(Task inputs)

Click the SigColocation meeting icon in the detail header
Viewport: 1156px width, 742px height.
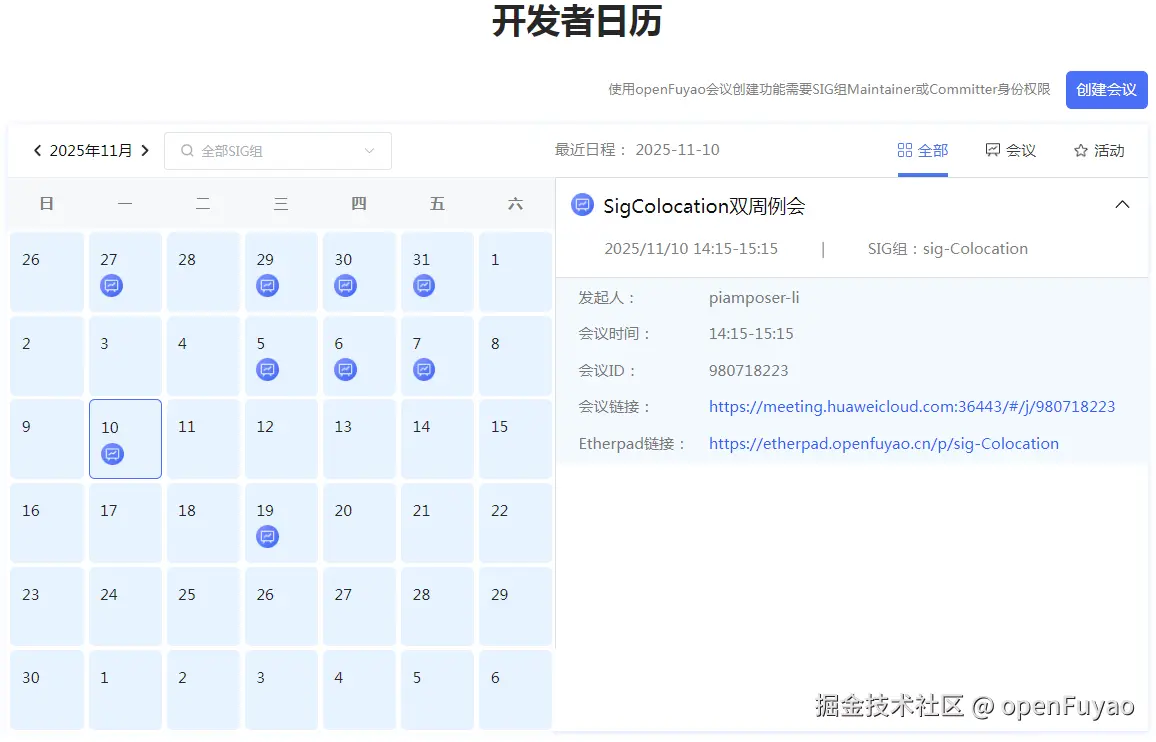[x=582, y=205]
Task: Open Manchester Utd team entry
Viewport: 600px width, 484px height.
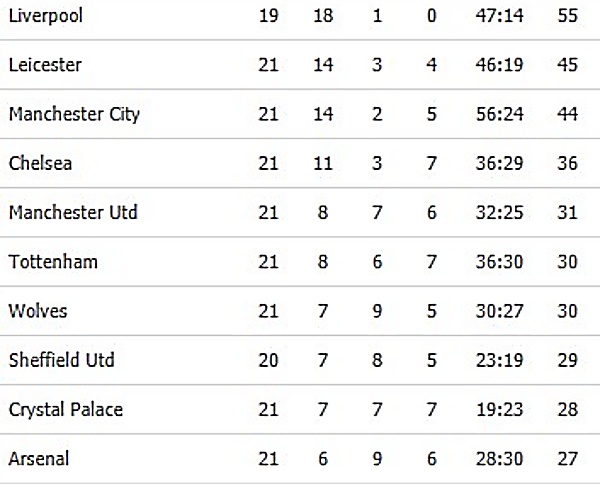Action: (x=73, y=212)
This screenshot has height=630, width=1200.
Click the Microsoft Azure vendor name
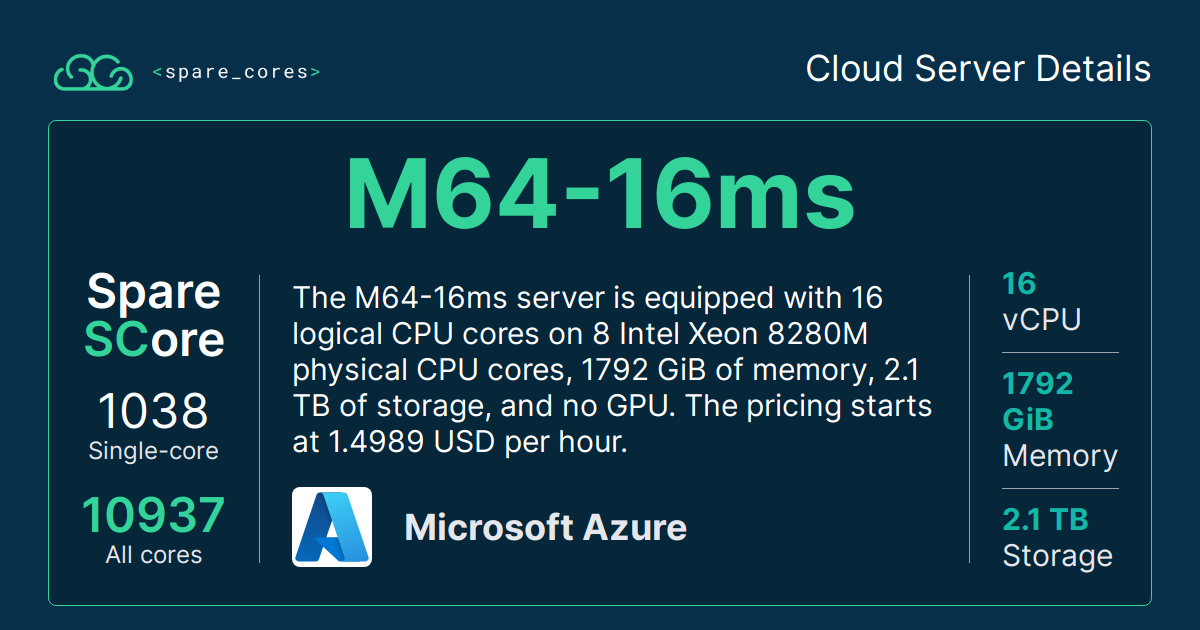[x=545, y=527]
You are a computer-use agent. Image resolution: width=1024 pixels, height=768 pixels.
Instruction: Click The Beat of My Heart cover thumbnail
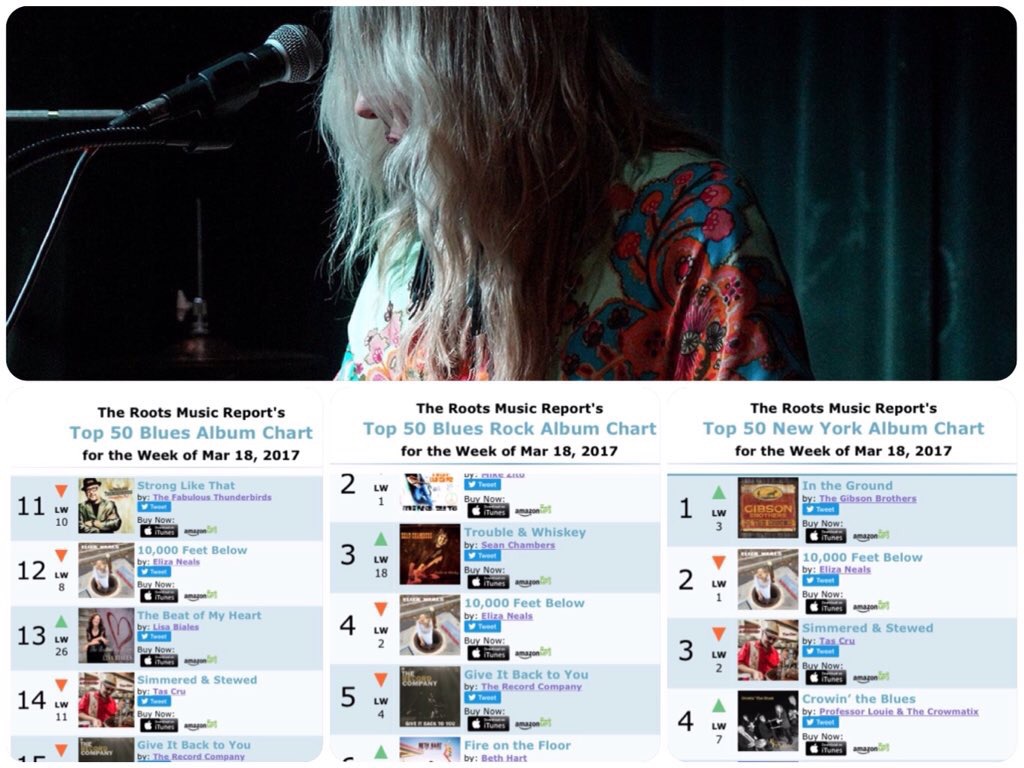pyautogui.click(x=106, y=635)
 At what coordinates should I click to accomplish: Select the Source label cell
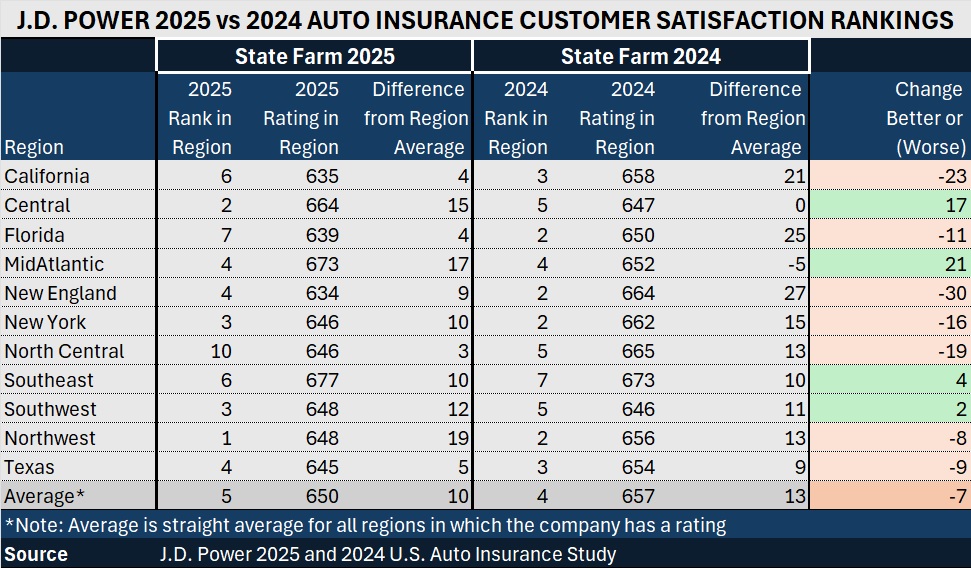pos(36,554)
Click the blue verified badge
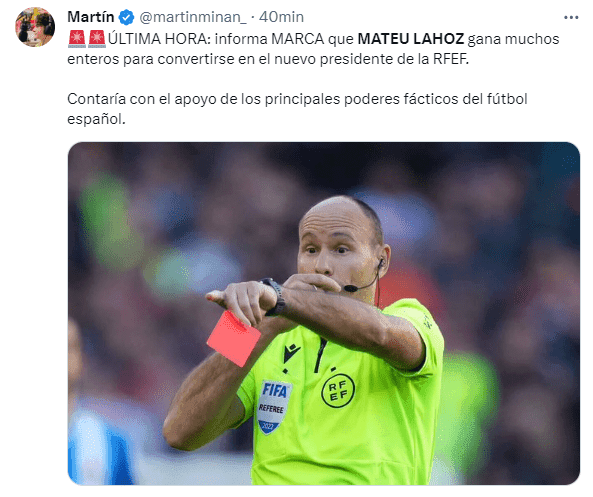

(End Task inputs)

Your goal:
Without changing a word, retype every entry above, but drop its pictures.

Expected answer:
Click the SigColocation meeting icon in the detail header
Viewport: 1156px width, 742px height.
[x=582, y=205]
Task: Open Manchester Utd team entry
Viewport: 600px width, 484px height.
Action: (x=73, y=212)
This screenshot has height=630, width=1200.
Click the Microsoft Azure vendor name
[x=545, y=527]
You are a computer-use agent. Image resolution: width=1024 pixels, height=768 pixels.
Instruction: Click The Beat of My Heart cover thumbnail
pyautogui.click(x=106, y=635)
 At what coordinates should I click to accomplish: Select the Source label cell
pos(36,554)
Click the blue verified badge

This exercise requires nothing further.